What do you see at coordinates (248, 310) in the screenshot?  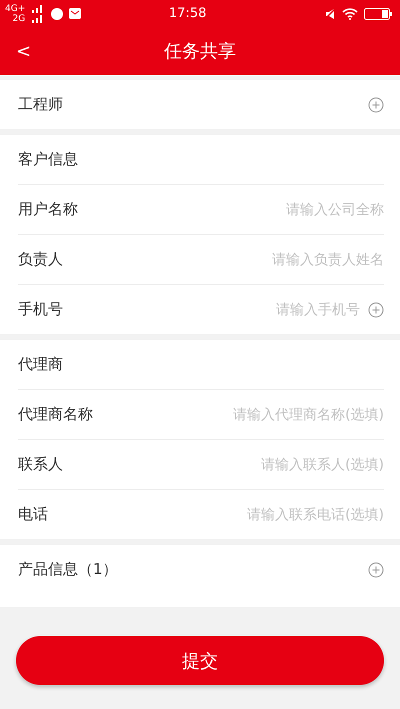 I see `input-field: 请输入手机号` at bounding box center [248, 310].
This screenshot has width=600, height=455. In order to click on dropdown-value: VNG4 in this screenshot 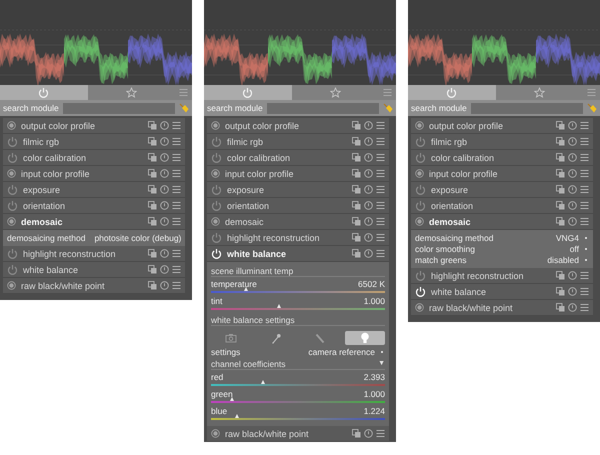, I will do `click(568, 238)`.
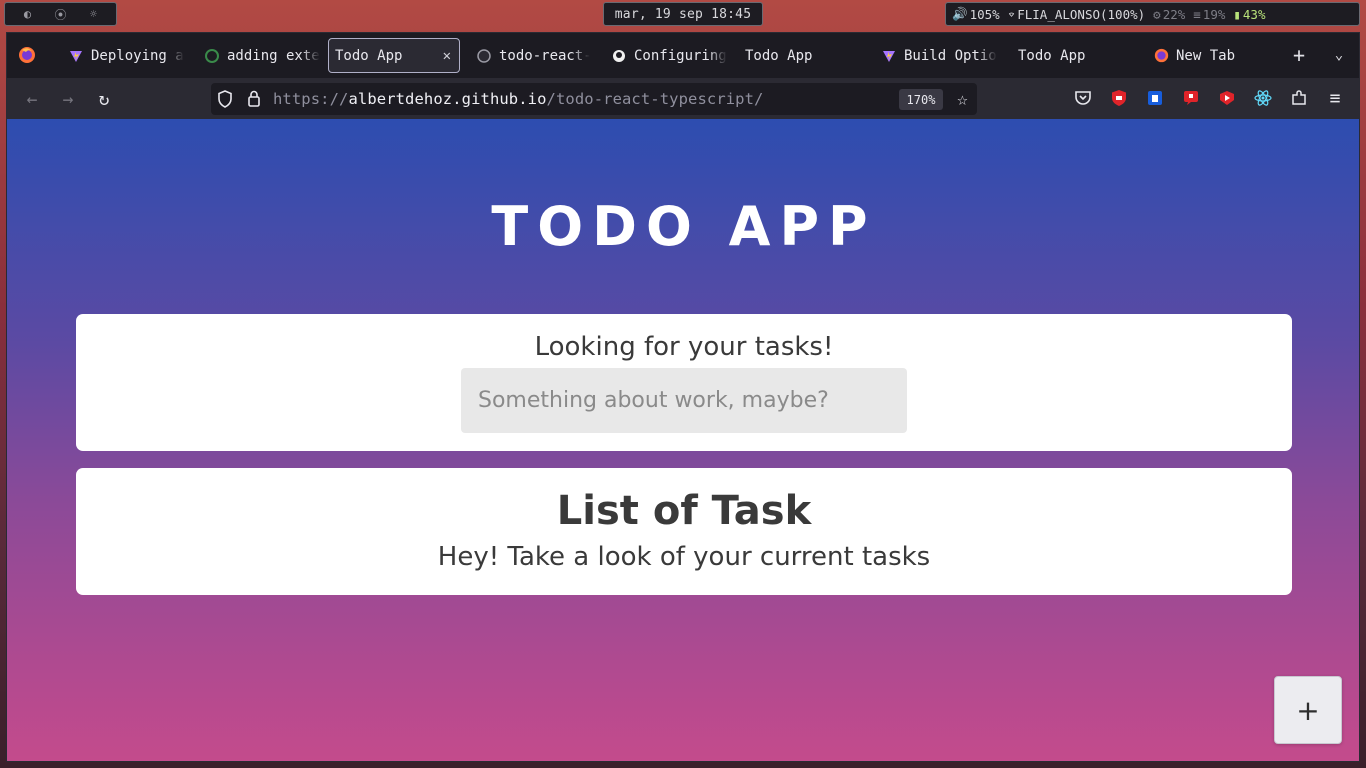  Describe the element at coordinates (1012, 14) in the screenshot. I see `wifi-icon: ⌔` at that location.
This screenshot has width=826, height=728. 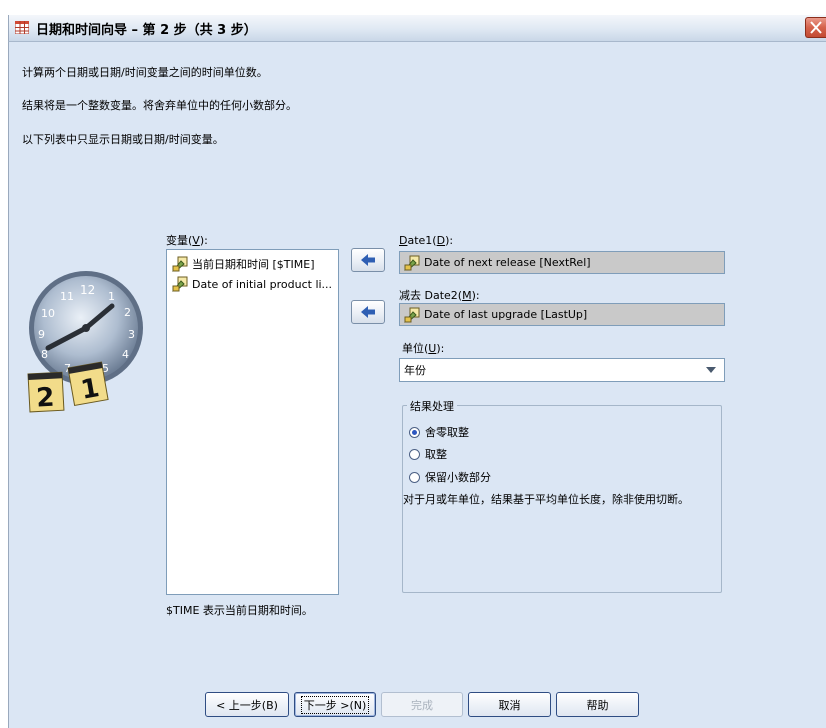 What do you see at coordinates (46, 398) in the screenshot?
I see `calendar-digit-2: 2` at bounding box center [46, 398].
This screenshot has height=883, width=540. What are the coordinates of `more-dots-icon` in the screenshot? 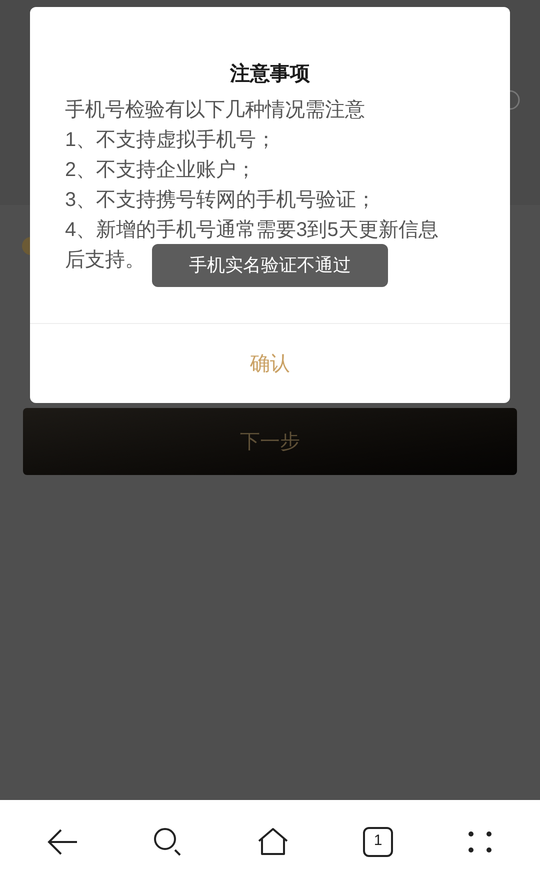 It's located at (480, 842).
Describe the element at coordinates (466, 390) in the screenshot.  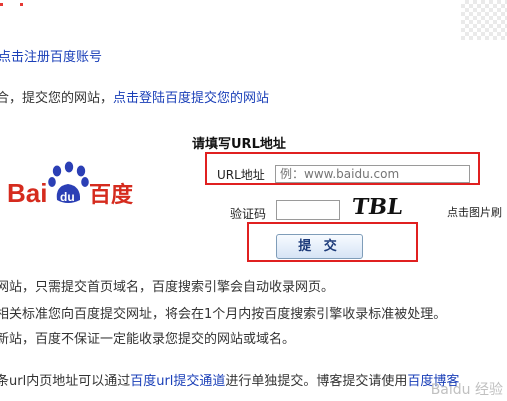
I see `watermark: Baidu 经验` at that location.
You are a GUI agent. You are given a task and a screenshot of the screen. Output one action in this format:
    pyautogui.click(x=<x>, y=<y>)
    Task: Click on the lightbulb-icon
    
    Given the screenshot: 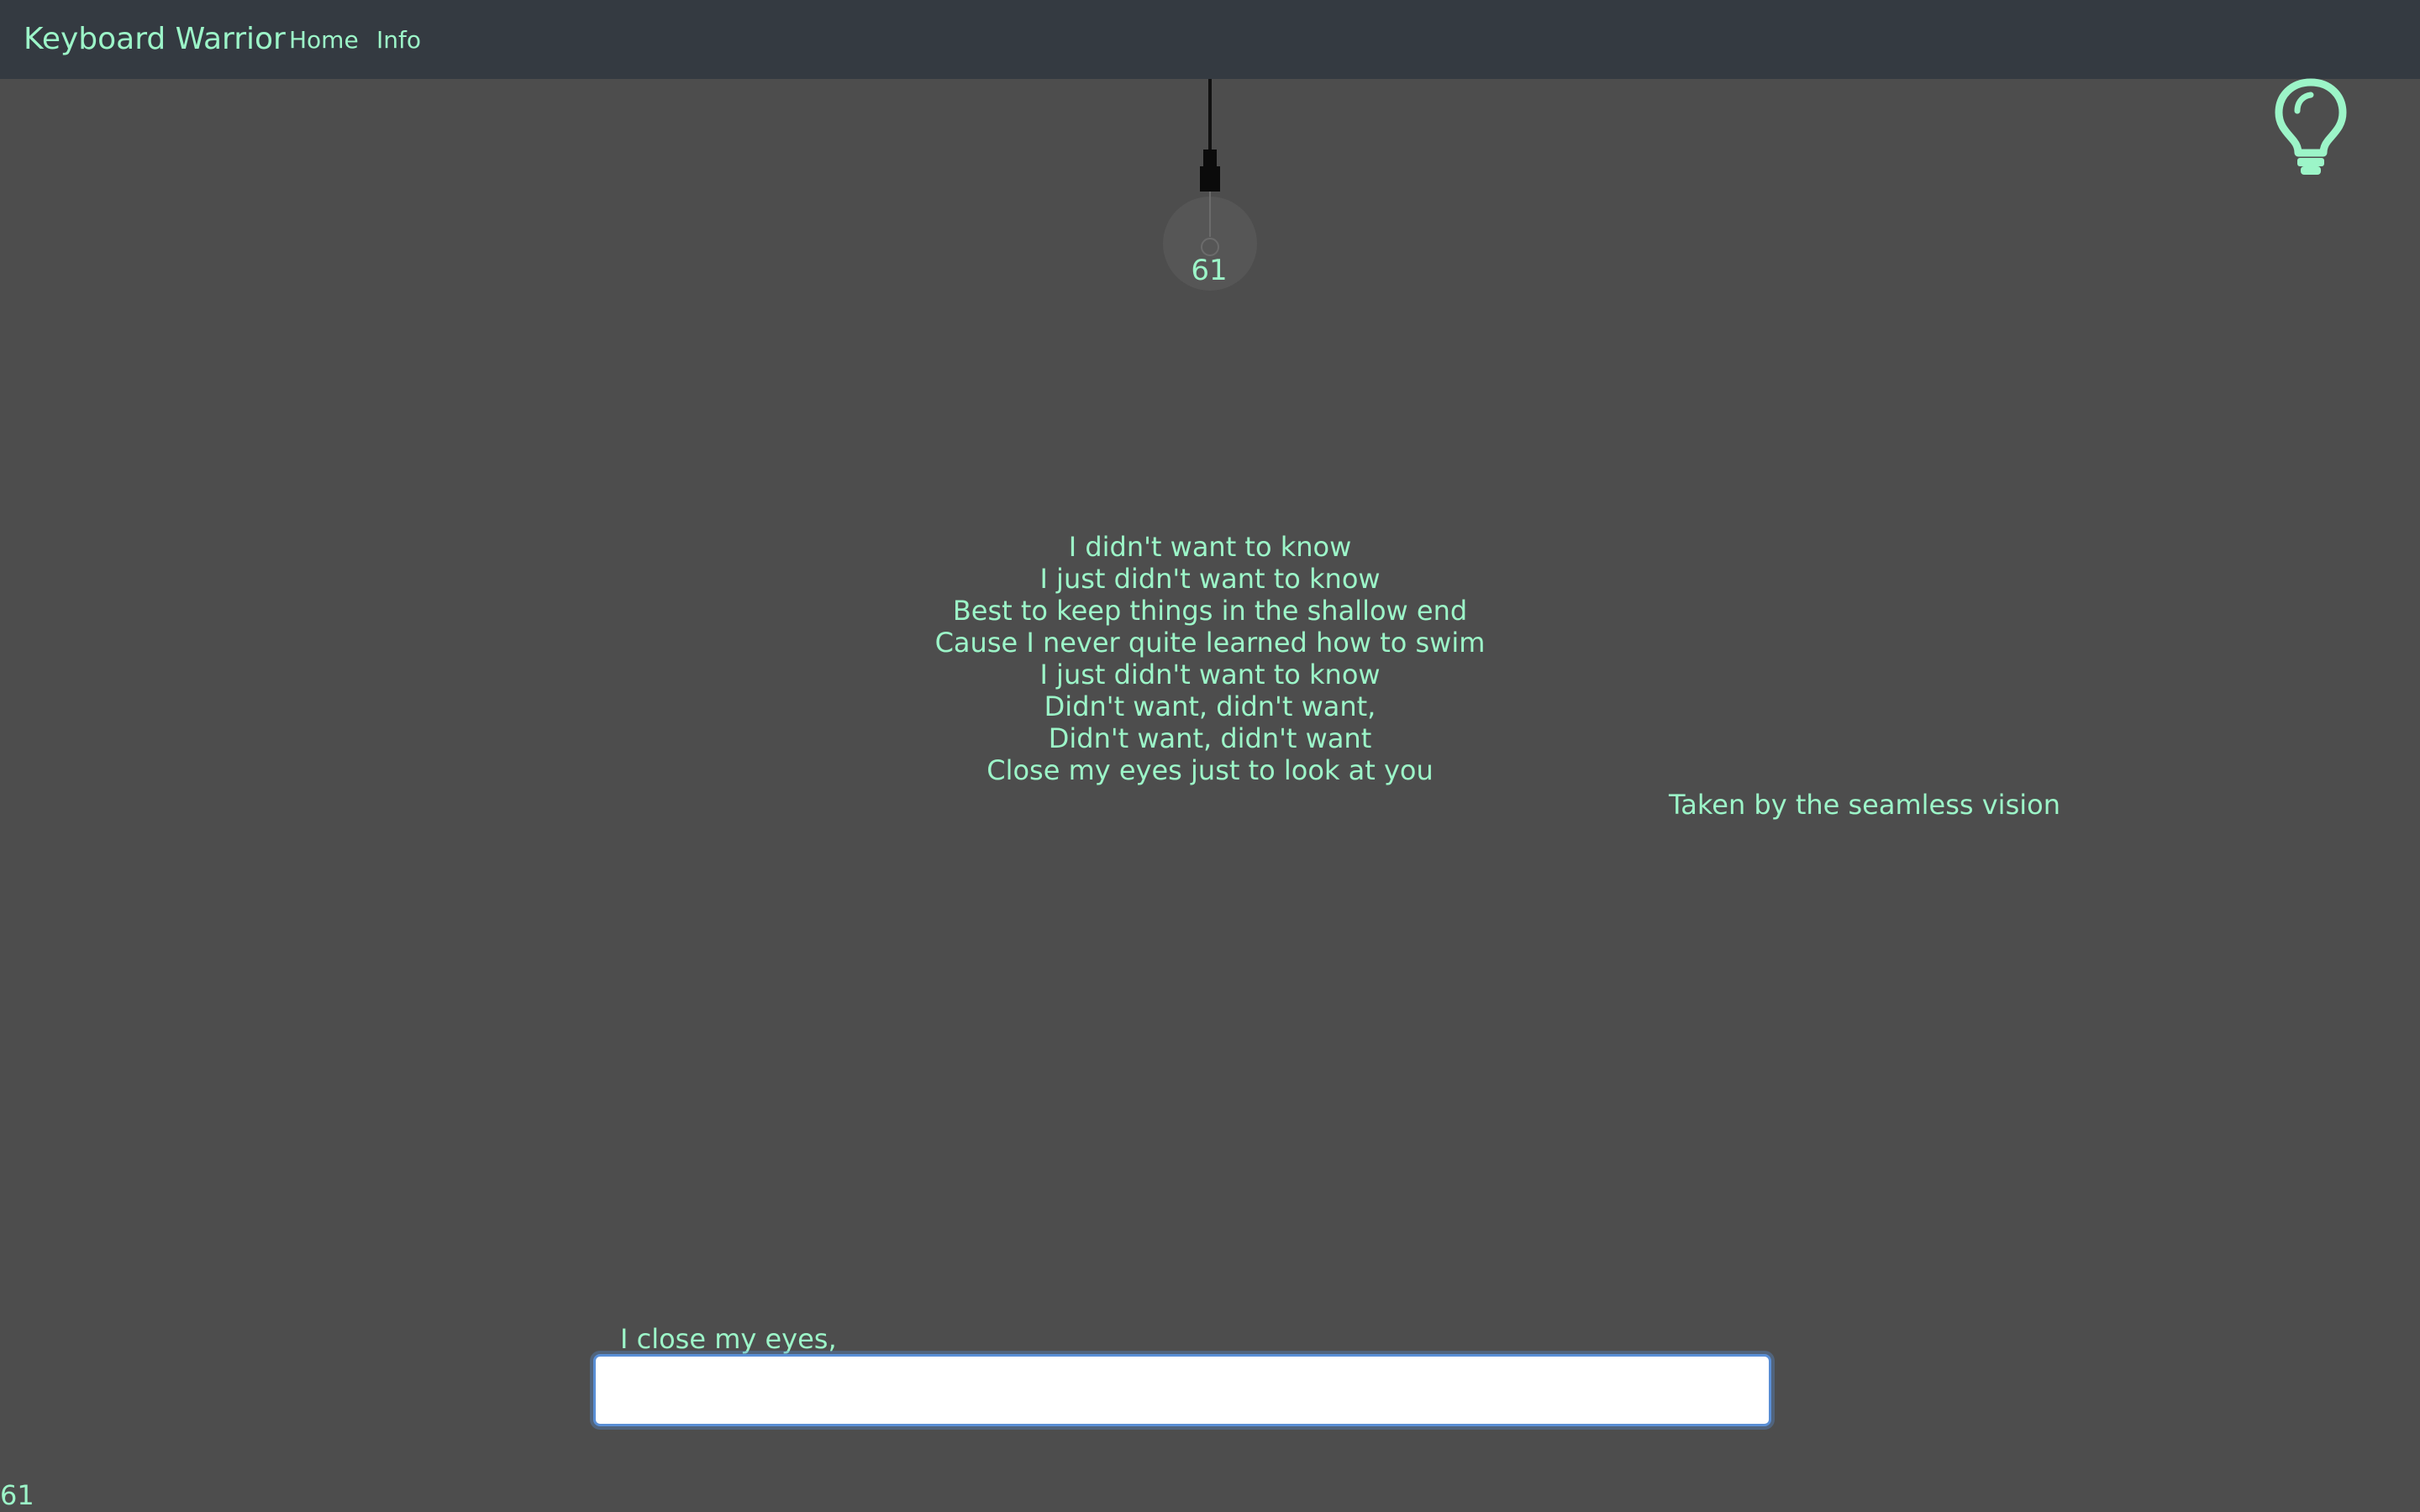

^^^^^^^^

Task – Print the stretch of the records from the line containing "Describe the element at coordinates (466, 390)" through the end of the records, both ends included, reproducing each line exactly and leaving the pictures out.

Task output –
Describe the element at coordinates (466, 390) in the screenshot.  
I see `watermark: Baidu 经验` at that location.
You are a GUI agent. You are given a task and a screenshot of the screen. Output one action in this format:
    pyautogui.click(x=<x>, y=<y>)
    Task: Click on the lightbulb-icon
    
    Given the screenshot: 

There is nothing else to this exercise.